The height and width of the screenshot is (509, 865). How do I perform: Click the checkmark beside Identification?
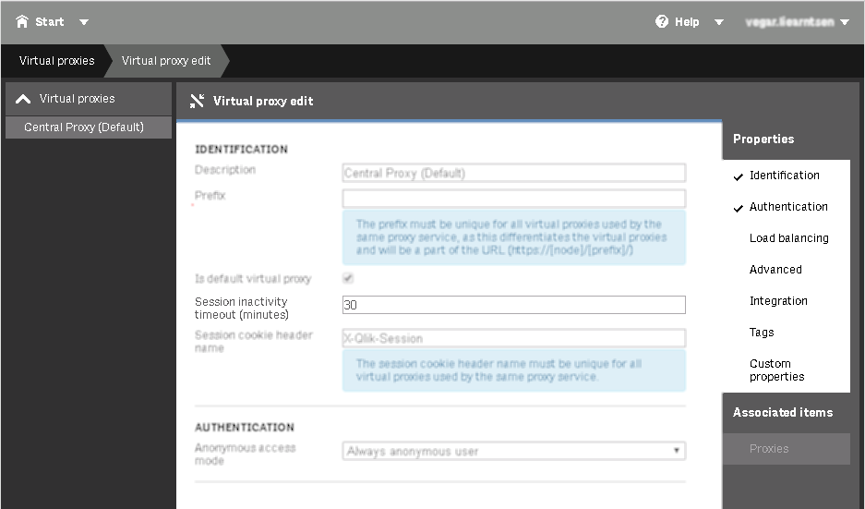tap(739, 176)
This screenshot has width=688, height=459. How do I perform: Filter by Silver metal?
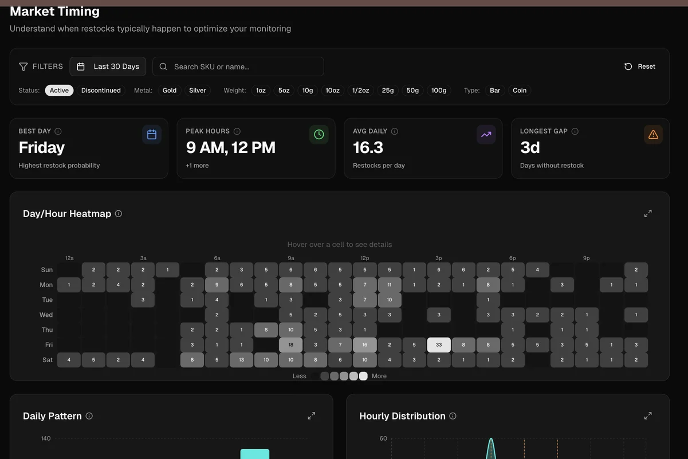pyautogui.click(x=198, y=91)
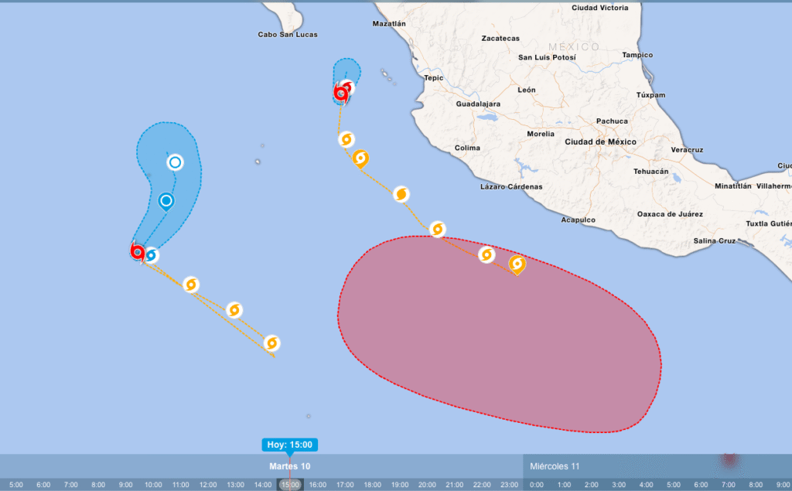The image size is (792, 491).
Task: Click the 'Hoy: 15:00' time label
Action: [x=289, y=445]
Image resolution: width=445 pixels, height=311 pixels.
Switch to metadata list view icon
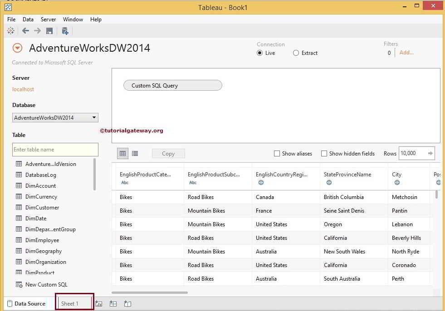(135, 154)
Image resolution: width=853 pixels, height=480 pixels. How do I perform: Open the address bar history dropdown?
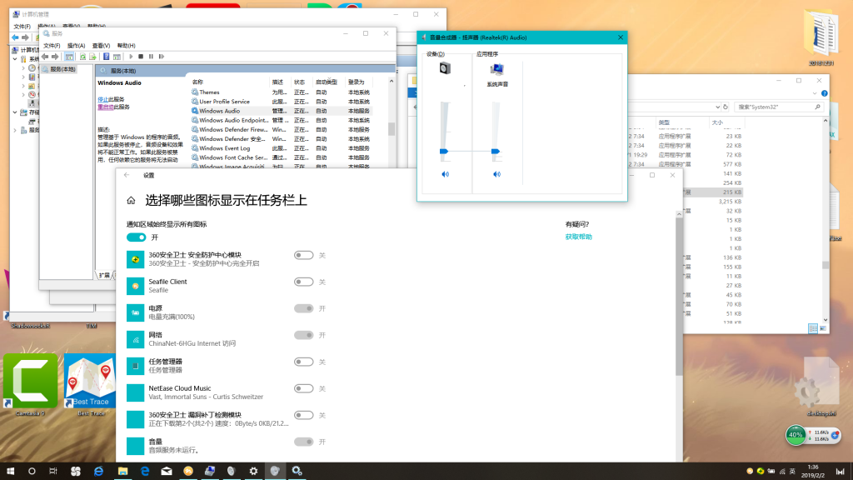tap(716, 107)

==*==

=== Goal of the exercise ===
Print every entry exactly as written, without the pictures.

=== Reply to the task ===
The height and width of the screenshot is (509, 865). How do I perform: Click the checkmark beside Identification?
tap(739, 176)
This screenshot has width=688, height=459. How do I perform: Filter by Silver metal?
pyautogui.click(x=198, y=91)
The image size is (792, 491).
Task: Click the 'Hoy: 15:00' time label
Action: [x=289, y=445]
Image resolution: width=445 pixels, height=311 pixels.
Switch to metadata list view icon
(135, 154)
Image resolution: width=853 pixels, height=480 pixels. How do I perform: Open the address bar history dropdown?
tap(716, 107)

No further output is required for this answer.